Purpose: : The role of lymphatics in the eye is not well understood. LYVE-1 is a lymphatic marker and is also expressed on certain macrophage subpopulations in the normal eye. Clodronate-liposome (Cl2MDP-LIP) injection is an established method for macrophage depletion. However, whether this method depletes also LYVE-1⁺cells in conjunctiva is unknown. Here we investigate the effect of Cl2MDP-LIP injection into the subconjunctival space on LYVE-1⁺and CD11b⁺ cell numbers.

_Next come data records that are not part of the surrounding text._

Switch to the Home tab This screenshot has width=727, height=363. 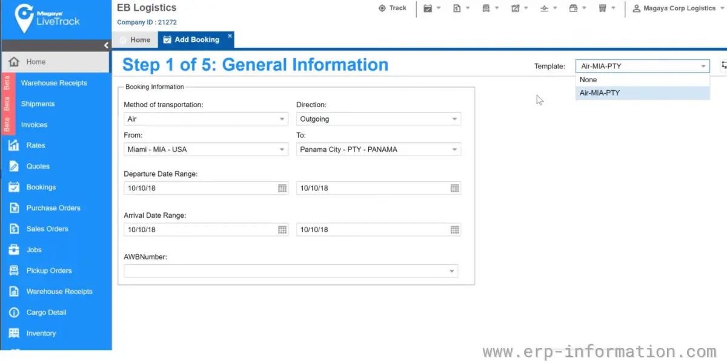tap(134, 40)
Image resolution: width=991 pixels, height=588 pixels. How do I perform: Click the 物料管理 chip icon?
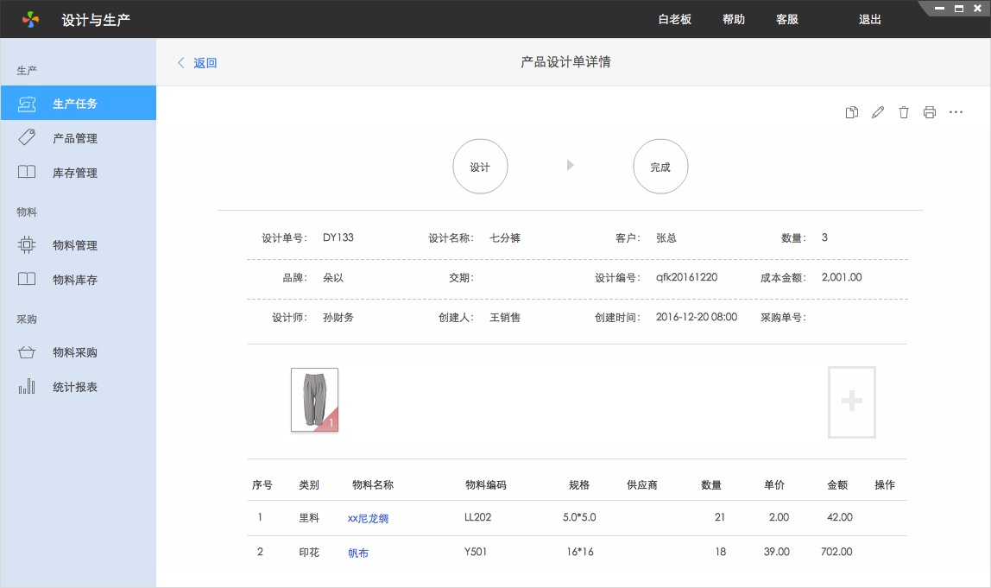click(x=27, y=245)
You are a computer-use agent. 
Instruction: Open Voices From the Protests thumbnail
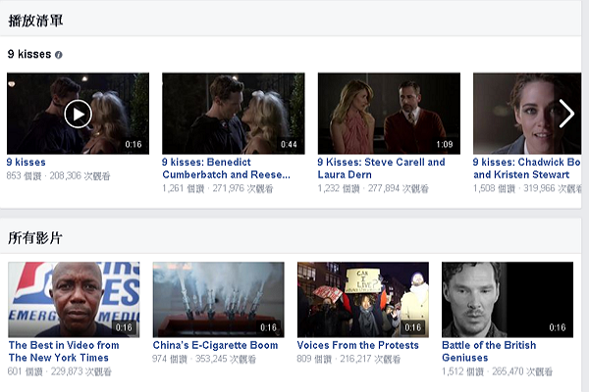363,299
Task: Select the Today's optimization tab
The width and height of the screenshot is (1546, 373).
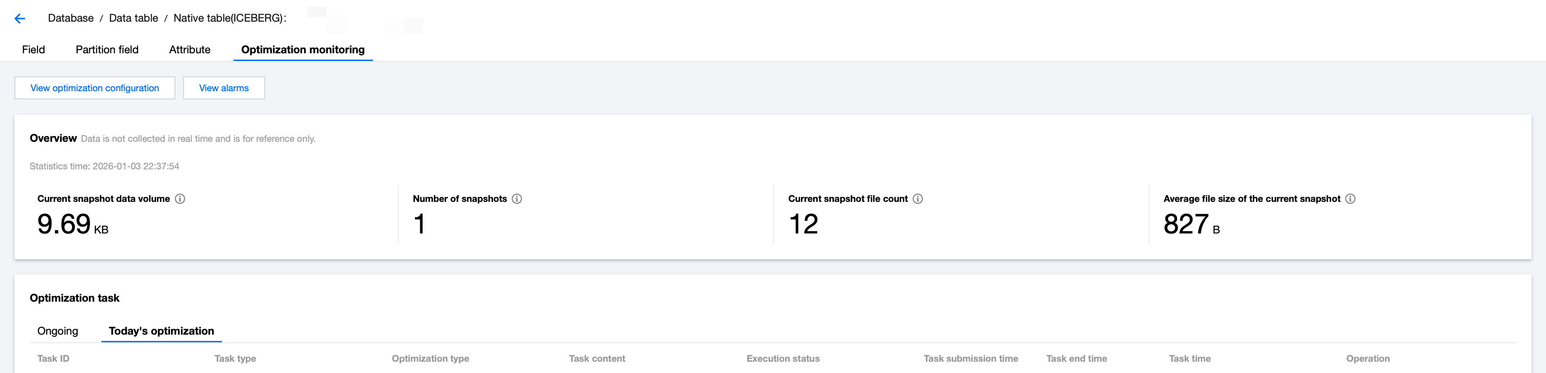Action: tap(161, 331)
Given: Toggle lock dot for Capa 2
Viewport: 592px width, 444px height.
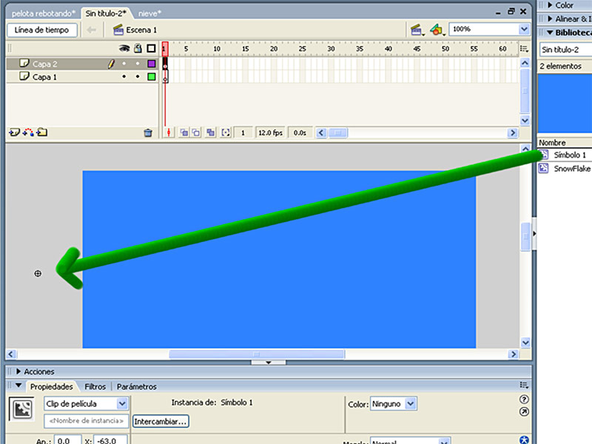Looking at the screenshot, I should coord(138,64).
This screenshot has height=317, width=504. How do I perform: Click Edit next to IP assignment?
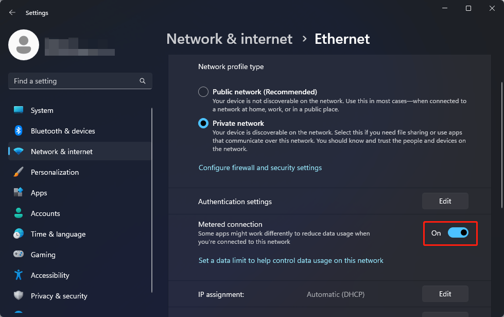click(x=445, y=294)
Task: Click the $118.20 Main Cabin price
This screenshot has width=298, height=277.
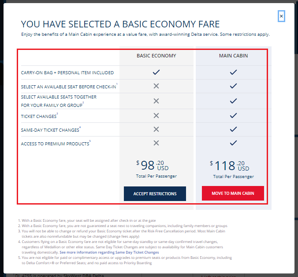Action: [229, 166]
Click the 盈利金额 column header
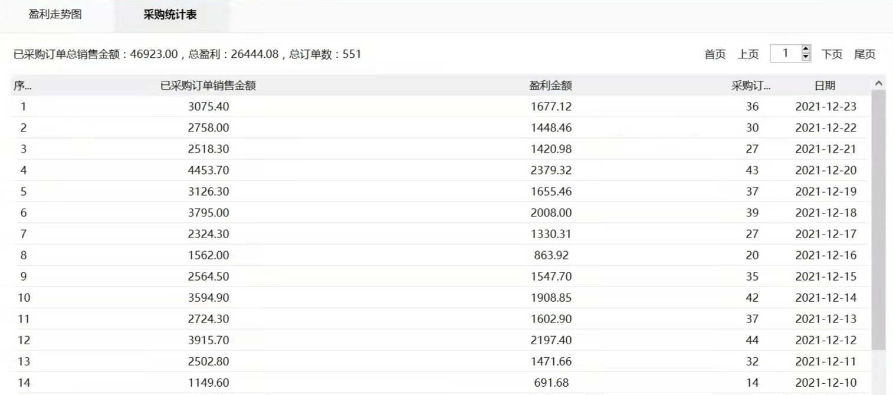 point(550,85)
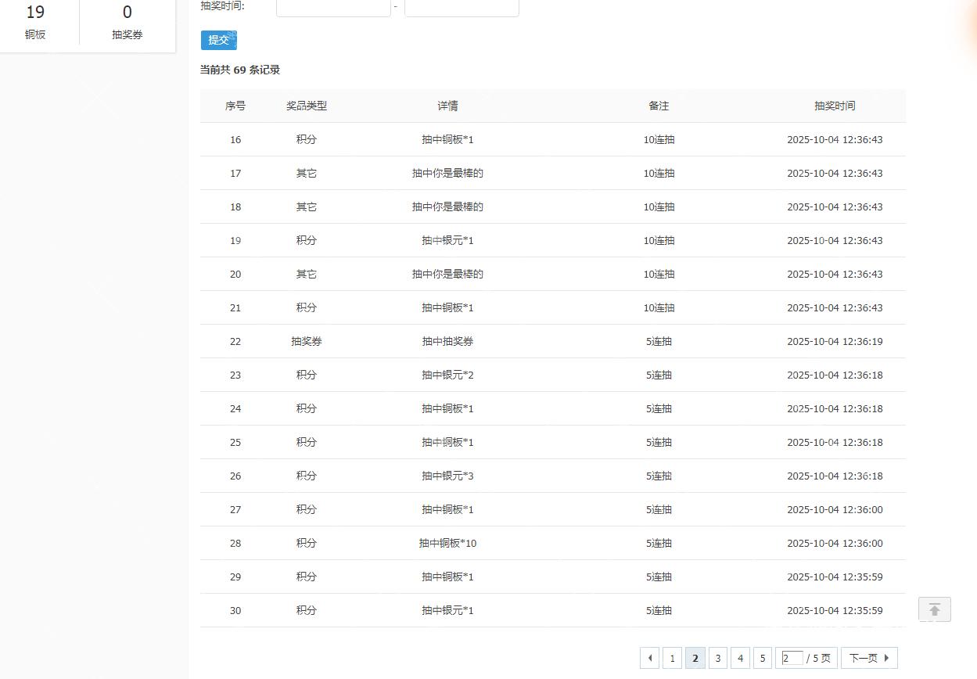
Task: Focus the page number jump field
Action: (x=792, y=658)
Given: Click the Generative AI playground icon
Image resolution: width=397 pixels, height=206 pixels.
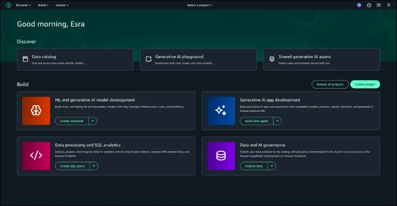Looking at the screenshot, I should pyautogui.click(x=149, y=59).
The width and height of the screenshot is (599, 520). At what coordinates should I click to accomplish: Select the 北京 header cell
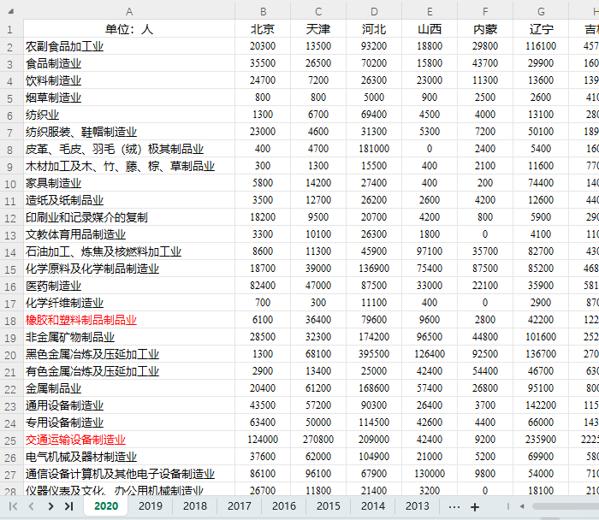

Methods: : We generated Cl2MDP-LIP or PBS-liposomes (PBS-LIP) and injected 1-1.5 µL of the liposome stock solution subconjunctivally into mouse eyes. 48 h after injection, eyes were harvested and fixed for 10 min in 4% PFA. Corneal flatmounts were prepared and immunohistochemistry stainings for LYVE-1 and CD11b were performed. Micrographs were obtained and analyzed using ImageJ software.

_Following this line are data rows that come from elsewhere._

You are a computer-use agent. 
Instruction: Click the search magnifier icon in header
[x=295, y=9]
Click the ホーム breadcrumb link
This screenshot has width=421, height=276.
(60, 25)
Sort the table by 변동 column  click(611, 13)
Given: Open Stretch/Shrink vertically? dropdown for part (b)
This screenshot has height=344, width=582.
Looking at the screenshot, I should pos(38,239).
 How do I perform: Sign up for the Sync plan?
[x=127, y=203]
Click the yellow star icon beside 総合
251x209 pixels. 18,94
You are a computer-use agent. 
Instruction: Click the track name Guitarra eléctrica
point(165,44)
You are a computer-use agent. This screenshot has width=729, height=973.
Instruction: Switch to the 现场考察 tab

Results: : Injection of Cl2MDP-LIP or PBS-LIP into conjunctiva caused a significant reduction in LYVE-1⁺ cells outside of the vessels compared to untreated control (5.5±2.6, 14±2.1, 120±36; P=0.004 or P=0.006; n=6). Cl2MDP-LIP significantly reduced LYVE-1⁺ cell numbers, compared to PBS-LIP (P= 0.03).In limbal area and cornea, PBS-LIP or Cl2MDP-LIP caused a significant increase in CD11b⁺ cells compared to untreated control (540±65, 571±106, 161±24, P=0.02, n=6).In conjunctiva a significant increase of CD11b⁺ cells was observed for Cl2MDP-LIP and PBS-LIP, compared to untreated control (P=0.05 for Cl2MBP-LIP and P=0.01 for PBS-LIP; cell numbers: 172±61, 267±66, 10±5.3; n=6), while Cl2MDP-LIP compared to PBS-LIP were not significant (P=0.3; n=6).